What is needed is an exact copy of every record below.
___ Data supplied
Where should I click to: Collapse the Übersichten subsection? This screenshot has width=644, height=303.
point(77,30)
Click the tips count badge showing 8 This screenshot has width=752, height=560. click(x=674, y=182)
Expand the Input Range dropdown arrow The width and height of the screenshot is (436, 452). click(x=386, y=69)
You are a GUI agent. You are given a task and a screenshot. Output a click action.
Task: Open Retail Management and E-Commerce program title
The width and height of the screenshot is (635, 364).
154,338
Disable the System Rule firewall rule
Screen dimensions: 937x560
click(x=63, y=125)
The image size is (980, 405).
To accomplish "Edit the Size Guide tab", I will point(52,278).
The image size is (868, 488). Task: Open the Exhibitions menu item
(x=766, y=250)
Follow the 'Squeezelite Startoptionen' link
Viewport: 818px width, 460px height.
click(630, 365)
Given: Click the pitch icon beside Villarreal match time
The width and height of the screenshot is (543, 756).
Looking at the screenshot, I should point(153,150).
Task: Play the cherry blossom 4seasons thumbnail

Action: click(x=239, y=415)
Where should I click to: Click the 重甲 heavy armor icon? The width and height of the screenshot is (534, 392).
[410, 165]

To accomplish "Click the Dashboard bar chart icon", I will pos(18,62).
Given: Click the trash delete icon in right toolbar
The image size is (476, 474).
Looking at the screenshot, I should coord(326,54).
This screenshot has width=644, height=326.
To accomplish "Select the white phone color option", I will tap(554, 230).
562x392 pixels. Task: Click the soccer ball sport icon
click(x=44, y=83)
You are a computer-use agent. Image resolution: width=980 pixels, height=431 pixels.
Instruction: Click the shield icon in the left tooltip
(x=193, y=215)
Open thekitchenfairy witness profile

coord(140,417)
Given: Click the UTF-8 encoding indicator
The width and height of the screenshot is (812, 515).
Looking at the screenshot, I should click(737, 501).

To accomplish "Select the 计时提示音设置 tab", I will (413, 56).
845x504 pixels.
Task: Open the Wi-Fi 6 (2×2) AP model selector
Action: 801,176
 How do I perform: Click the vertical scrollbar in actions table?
______
> Task solution
Where should I click to: Collapse the Übersichten subsection? This screenshot has width=644, height=303.
point(77,30)
Click the tips count badge showing 8 This screenshot has width=752, height=560. click(x=674, y=182)
Expand the Input Range dropdown arrow The width and height of the screenshot is (436, 452). click(x=386, y=69)
You are a GUI agent. You are given a task and a screenshot. Output a click action.
Task: Open Retail Management and E-Commerce program title
The width and height of the screenshot is (635, 364).
154,338
Disable the System Rule firewall rule
Screen dimensions: 937x560
click(x=63, y=125)
The image size is (980, 405).
To accomplish "Edit the Size Guide tab", I will point(52,278).
The image size is (868, 488). Task: Open the Exhibitions menu item
(x=766, y=250)
Follow the 'Squeezelite Startoptionen' link
Viewport: 818px width, 460px height.
click(630, 365)
Given: Click the pitch icon beside Villarreal match time
The width and height of the screenshot is (543, 756).
Looking at the screenshot, I should point(153,150).
Task: Play the cherry blossom 4seasons thumbnail

Action: click(x=239, y=415)
Where should I click to: Click the 重甲 heavy armor icon? The width and height of the screenshot is (534, 392).
[410, 165]

To accomplish "Click the Dashboard bar chart icon", I will pos(18,62).
Given: Click the trash delete icon in right toolbar
The image size is (476, 474).
Looking at the screenshot, I should coord(326,54).
This screenshot has width=644, height=326.
To accomplish "Select the white phone color option", I will tap(554, 230).
562x392 pixels. Task: Click the soccer ball sport icon
click(x=44, y=83)
You are a computer-use agent. Image resolution: width=980 pixels, height=431 pixels.
Instruction: Click the shield icon in the left tooltip
(x=193, y=215)
Open thekitchenfairy witness profile

coord(140,417)
Given: Click the UTF-8 encoding indicator
The width and height of the screenshot is (812, 515).
Looking at the screenshot, I should click(737, 501).

To accomplish "Select the 计时提示音设置 tab", I will (413, 56).
845x504 pixels.
Task: Open the Wi-Fi 6 (2×2) AP model selector
Action: 801,176
 How do I perform: Click the vertical scrollbar in actions table?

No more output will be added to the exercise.